Der Sport, der einem Spaß macht. Erstens hält man ihn dann vermutlich dauerhaft durch, und zweitens ist die Wirkung auf das Gehirn eine ganz andere, wenn man mental die richtige Einstellung hat. Es gibt Studien, die zeigen, dass die Erhöhung des Dopaminspiegels, die durch Sport erzielt wird, nur stattfindet, wenn einem der Sport auch Spaß macht. Wer sich also ins Fitnessstudio quält, obwohl er es hasst, wird nicht den gleichen Effekt erzielen wie jemand, dem sein Sport Spaß bereitet. Das Gehirn ist da wirklich phänomenal. Wer sich nur regelmäßig vorstellt, dass er Krafttraining macht, stärkt dadurch sogar seine Muskeln.

Das ist verblüffend.

Allein durch die Vorstellung werden Gehirnareale gestärkt, die für diese Bewegungen zuständig sind. Zudem gehen Signale in die Muskeln hinein, wodurch die Verbindung zwischen Körper und Geist gestärkt wird. Und wenn Sie dann tatsächlich trainieren, sind die Bewegungen bereits so kalibriert, dass es leichter geht. Deshalb machen so viele Spitzensportler Mentaltraining. Das hat einen nachweislichen Effekt.

Aber der Körper muss nach wie vor aktiv werden, oder?

Ja, Gedanken allein machen uns nicht fitter. Aber wir unterschätzen zwei Dinge: Wie wichtig Bewegung für unser Gehirn ist. Und wie wichtig mentale Arbeit für unseren Körper ist. Allein durch unsere Einstellung, durch Freude, Motivation, durch ein positives Denken können wir auch den Körper stärken. Wir wissen, dass viele Krankheiten durch Stress verursacht werden oder durch negative Einstellungen.

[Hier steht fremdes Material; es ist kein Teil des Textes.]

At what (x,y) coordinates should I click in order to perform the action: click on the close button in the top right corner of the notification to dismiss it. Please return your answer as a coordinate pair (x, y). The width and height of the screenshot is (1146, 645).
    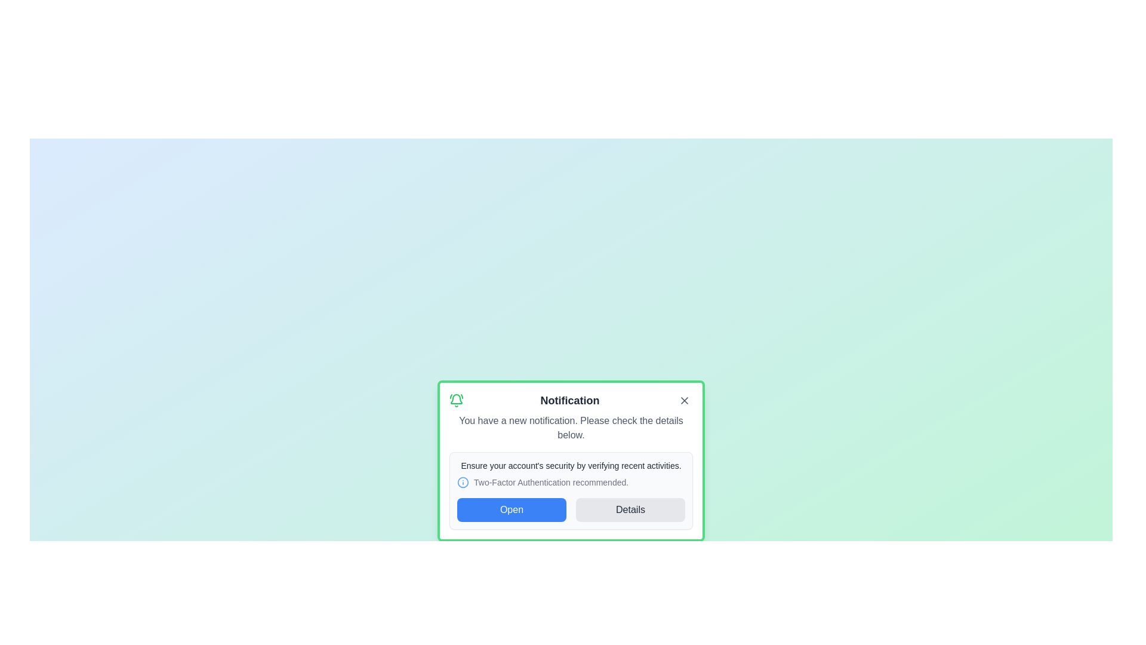
    Looking at the image, I should click on (685, 401).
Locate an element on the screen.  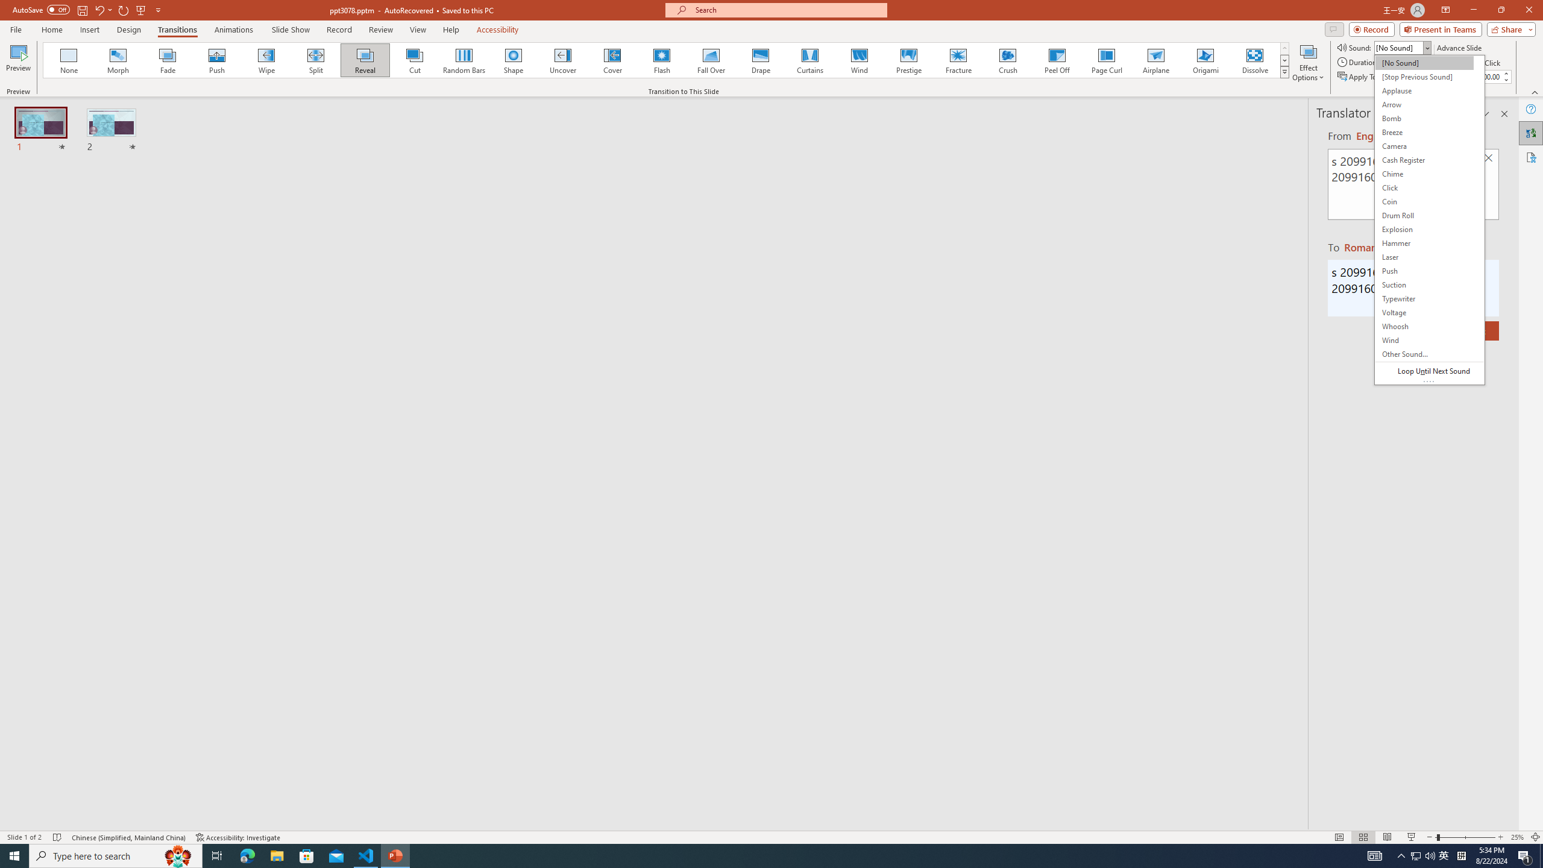
'Action Center, 1 new notification' is located at coordinates (1525, 855).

Da besteht eine Wechselwirkung – und wenn man die für sich nutzt, kann man sowohl mental als auch körperlich viel stärker werden.

Wodurch können wir unsere Gehirnleistung steigern?

Es geht vor allem darum, den optimalen Cocktail aus Botenstoffen im Gehirn herzustellen. Ich habe dafür ein Modell entwickelt, dass ich funfear and focus nenne.

Was verbirgt sich dahinter?

Wenn wir diesen fun-Faktor haben, also Freude an dem, was wir tun, dann wird Dopamin ausgeschüttet, was wie ein Brainbooster wirkt. Viele Menschen denken nun, klingt schön, aber wie erreiche ist das? Ich hasse meinen Job, bin unglücklich in meinen Privatleben – und nun soll ich mehr Freude haben? Es gibt eine relativ einfache Formel dafür: Verbringe deine Zeit vor allem mit Dingen und Menschen, die gut für dich sind, die sinnstiftend sind. Wir brauchen auch mehr Humor. Überall. Im Arbeitsleben, im Privatleben. Es gibt Studien, die zeigen, dass jemand, der für zwei Minuten ein lustiges Youtube-Video schaut, hinterher fünfzig Prozent motivierter ist. Im Arbeitsleben aber sind sehr viele Menschen konstant gelangweilt. Sie verbringen oft sehr viel Zeit in sinnlosen Meetings. Unser Gehirn versinkt dann in einer Art Schlafmodus, weil das Dopamin fehlt.

Den zweiten Faktor nennen Sie fear.

Ich will es nicht Angst nennen, aber im Grunde geht es darum, einen leichten Zustand der Überforderung zu erreichen. In dem Moment schüttet das Gehirn Noradrenalin aus – und ist plötzlich hellwach. Langfristiger, chronischer Stress ist schlecht für das Gehirn. Aber diese kurzen energetisierenden Momente einer leichten Herausforderung geben uns diesen Energiekick. Menschen haben unterschiedliche Neurosignaturen, sie brauchen verschiedene Stresslevel, um in ihre optimale Leistungsfähigkeit zu kommen. Es gibt sensation seeker, die brauchen ständig was Neues, die fliegen um die Welt, die haben ständig neue Hobbys, gründen neue Firmen, die brauchen einfach diesen Kick. Sie sind optimal leistungsfähig, wenn sie ständig leichten Stress empfinden. Sie brauchen diese Stimulanz, dass immer etwas Neues passiert. Andere Menschen arbeiten am besten unter niedrigem Stressniveau. Ich glaube, das wird in der Arbeitswelt nicht ausreichend gesehen. Wir haben immer die Vorstellung, dass alle unter gleichen Arbeitsbedingungen ihre Arbeit gut leisten können. Aber man muss schauen, dass man den richtigen Zustand findet zwischen Langeweile und Stress, dass man in den Flow kommt. Wer das schafft, ist in einem beinahe magischen Zustand.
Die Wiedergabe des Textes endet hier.